--- Data ---

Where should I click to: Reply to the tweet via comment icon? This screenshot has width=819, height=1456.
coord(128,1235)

---
--- Data ---

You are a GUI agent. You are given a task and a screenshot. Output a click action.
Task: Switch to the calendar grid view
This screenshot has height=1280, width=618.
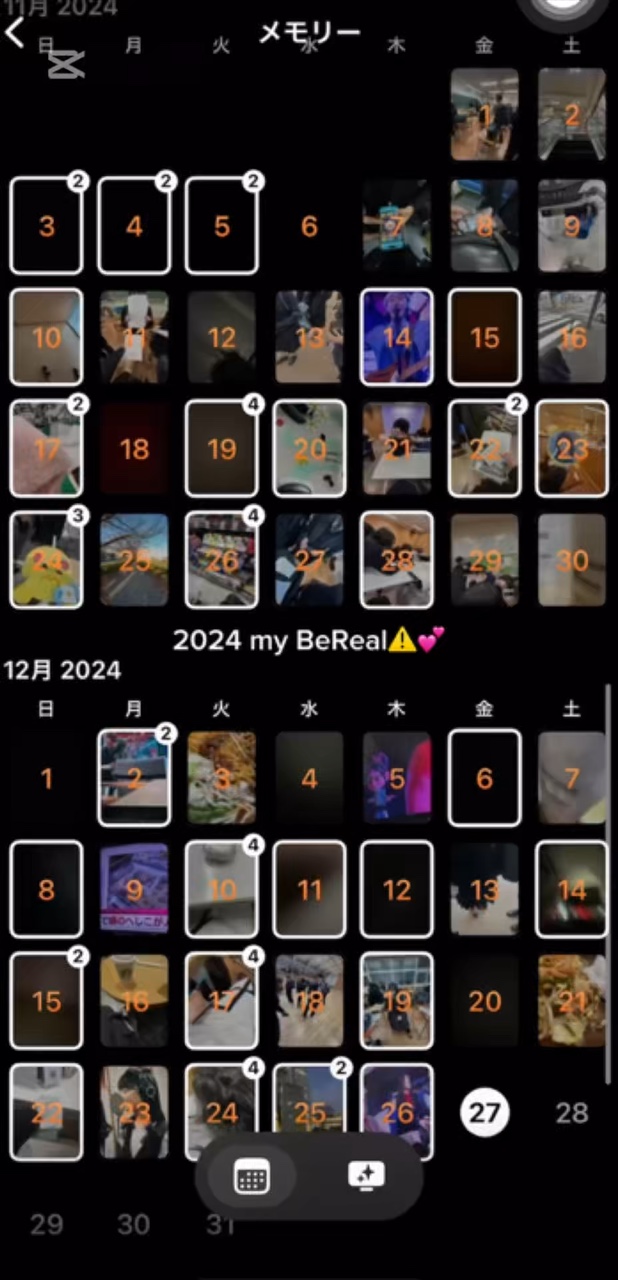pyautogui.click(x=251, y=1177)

---
--- Data ---

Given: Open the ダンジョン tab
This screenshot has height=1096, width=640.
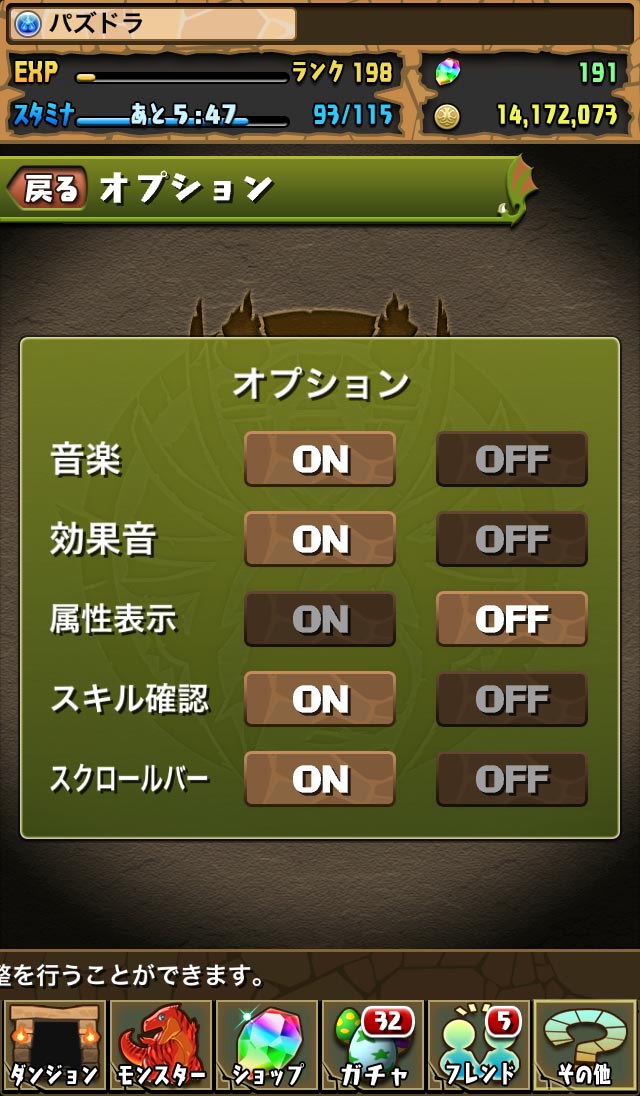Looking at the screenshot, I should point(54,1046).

---

• **Exercise objective**
Could you rewrite the stretch from the line containing "Given: Open the ダンジョン tab" through the line containing "Looking at the", swapping "tab" for "section" and keeping everything else unchanged? Leave the pictures out.

• **Result for this exercise**
Given: Open the ダンジョン section
This screenshot has height=1096, width=640.
Looking at the screenshot, I should point(54,1046).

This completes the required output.